Perseteruan Inggris Melawan Roman Abramovich

Baca Juga

MATA INDONESIA, LONDON – Dua hal yang diingat saat membicarakan Roman Abramovich. Pemilik klub sepakbola Chelsea dan Konglomerat asal Rusia yang dekat dengan Presiden Vladimir Putin.

Dua hal inilah yang membuat Roman menjadi bahan pembicaraan dimana-mana. Apalagi, saat negaranya Rusia menyerang Ukraina dan tiba-tiba saja ia dikabarkan diracun oleh kelompok garis keras di Rusia karena kedekatannya dengan Putin.

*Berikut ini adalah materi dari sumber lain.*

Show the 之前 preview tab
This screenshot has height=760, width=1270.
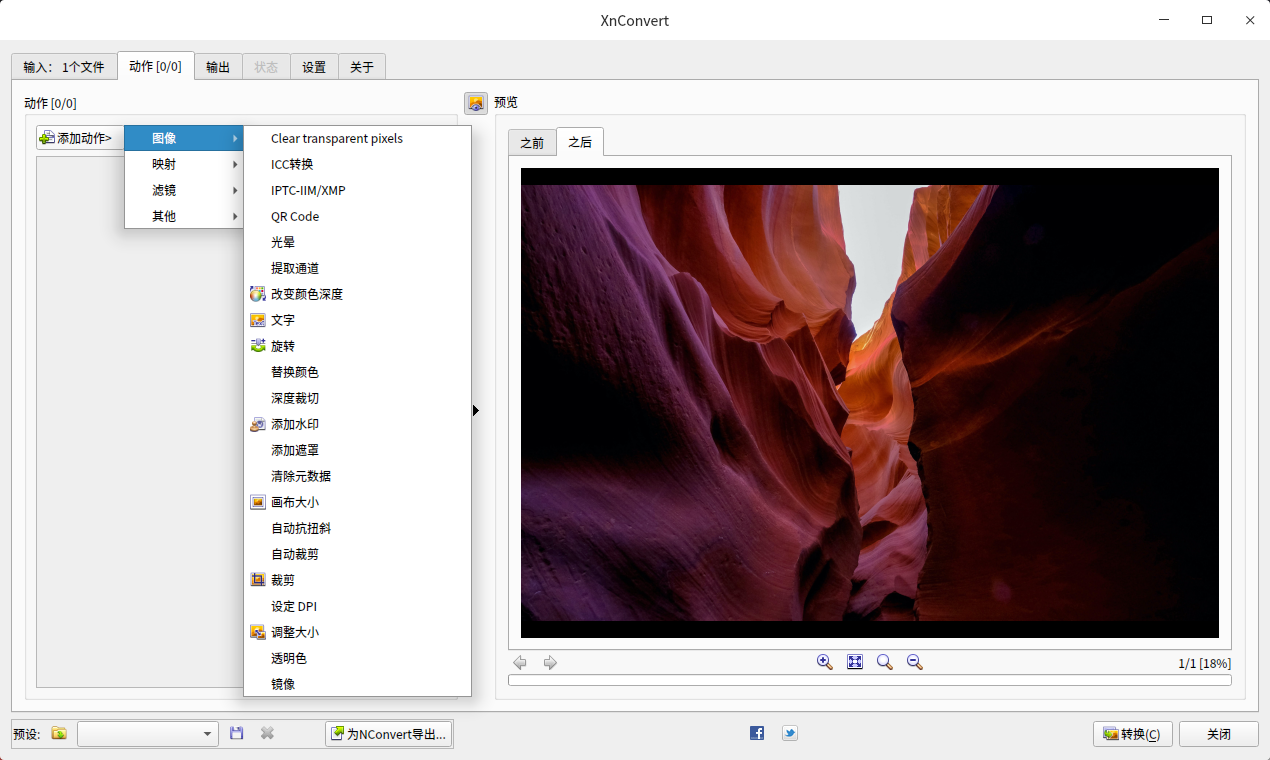click(x=532, y=143)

Seluruh Dunia pun menyoroti kasus keracunan Roman. Apalagi, taipan Rusia ini  berada di urutan 137 orang paling kaya di dunia dengan harta bersih sebesar 13,9 miliar dolar AS. Angka tersebut jika dikonversi dalam mata uang rupiah setara dengan Rp 199,46 triliun (kurs Rp14.350).

Hidup Susah

Roman lahir di Saratov, di wilayah barat daya Rusia, beberapa ratus kilometer dari perbatasan dengan Ukraina, pada 24 Oktober 1966. Roman terlahir dari pasangan Arkady Abramovich dan juga Irina Otrowski Abramovich.

Sebelum menjadi seorang konglomerat, Roman adalah seorang pria yang banyak merasakan pahit getirnya kehidupan. Ketika ia masih berusia dua tahun, ibunya Irina Otrowski Abramovic meninggal dunia karena penyakit bakteremia. Ibunya sempat aborsi saat Roman berusia satu tahun. Aborsi dilakukan ibunya karena hidup miskin. Dua tahun kemudian. Roman juga ditinggalkan pula oleh sang ayah yang meninggal dunia karena kecelakaan ketika bekerja di perusahaan konstruksi.

Sejak saat Itu, Roman tinggal bersama kakek neneknya di Lithuania. Roman hidup serba hemat dan suhu musim dingin di titik terendah. ”Sejujurnya saya tidak bisa menyebut masa kecil saya buruk,” ujarnya kepada Guardian.

Dia meninggalkan bangku sekolah pada usia 16 tahun, bekerja sebagai mekanik dan berdinas sebagai tentara Rusia sebelum jualan mainan plastik di Moskow.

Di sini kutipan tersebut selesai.